Traz à cabeça um chapéu branco, próprio para os dias de sol.  Uma faixa de renda, quase azulada, separa e coroa a junção, entre a grande aba transparente e o topo. Do lado esquerdo, espetado, vê-se o alfinete, que com uma pérola em sua ponta visível, consegue mantê-lo preso à cabeça, de maneira firme, atravessando-lhe os cabelos recolhidos debaixo dele.  Presume-se um penteado gracioso, na nuca pende um cacho mais teimoso e uma pequena mecha escapa-lhe à fronte, incomodando sua visão.  Não há como retirá-la, pois leva em uma das mãos, uma maleta dessas de tecido grosso e trama colorida; na outra carrega uma passagem de primeira classe. Seus delicados brincos, dois camaleões, duas pedras roliças, furtam as cores do ambiente, conforme a luz que se projeta sobre elas. Suas luvas são do mesmo tom de azul da faixa de renda do chapéu.    

Como sempre, vestira-se de azul, num tom mais escuro do que as luvas.
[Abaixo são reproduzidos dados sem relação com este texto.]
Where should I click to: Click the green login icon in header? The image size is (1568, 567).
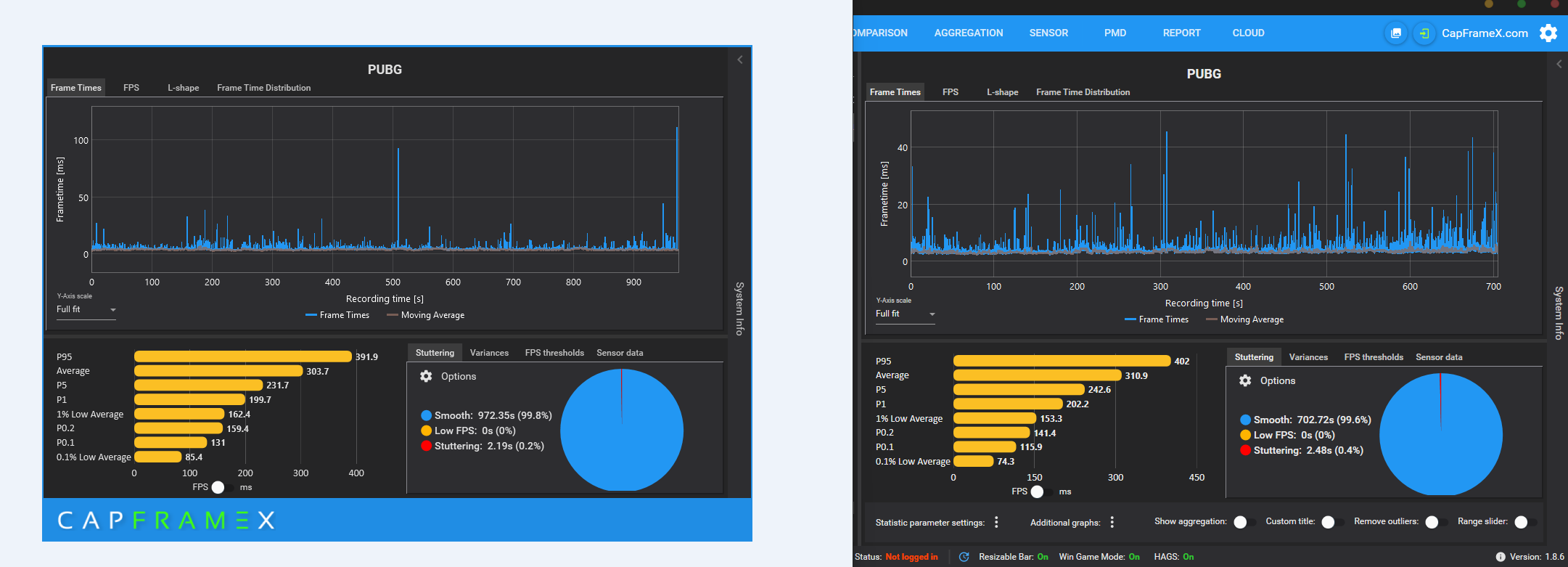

São duas peças, uma saia e um tipo de casaquinho de mangas longas, do mesmo tecido, separados por um cinto bem discreto, apenas para marcar-lhe a cintura.  A gola engomada da camisa branca, sobe endurecida e esconde parte de seu pescoço, circundando-o e terminando em vê, no decote simples. O farfalhar da saia, atrapalha seus movimentos inquietos, mas nesse tempo, ninguém se dá conta disso, ninguém contesta o costume; pois calças são apenas para os homens e as mulheres aceitam essa limitação, com graça e resignação.

No ar, vapores de combustível fóssil, queimado pela locomotiva fumadora e faminta, que fungados para fora, através de narina enorme, formando uma nuvem constante e tornando bem desagradável, a atmosfera, já pesada de impaciência e expectativa.

A viagem será solitária, e é essa a razão de tanta atenção de sua parte, a partida será em breve, já  anunciada pelo primeiro apito do trem.

O destino é certo, porém a sua vontade não. Talvez devesse mesmo partir, novos caminhos a levariam a lugares diferentes e a diferentes experiências.   Sentia que partir era a forma mais fácil de escapar do que lhe parecia irresolvível.  De uma outra forma, sabia também, que sair de cena não lhe deixaria confortável, seria como se, no final das contas, lhe tivesse faltado coragem, para amarrar as pontas ainda soltas.  

Pousando a maleta no chão e antes que soasse o último apito; as mãos com luvas azuis rasgaram a passagem de primeira classe, de maneira bem determinada.  E seus olhos de cor indefinida, viram os pedaços de papel pardo se perderem ao vento.  Olhos que são azuis, quando olha para o céu ou em contato com as águas; verdes, quando está sob as árvores; adquirirem a cor do mel, ao fitarem o objeto de seu desejo; naquele momento eram cinzentos, porque se apossavam da cor do ambiente, em que ela se encontrava.


furta-cor - termo erroneamente conhecido como 'fruta-cor' - capacidade do objeto em assumir a cor do que está ao seu redor ou de como a luz se reflete sobre ele.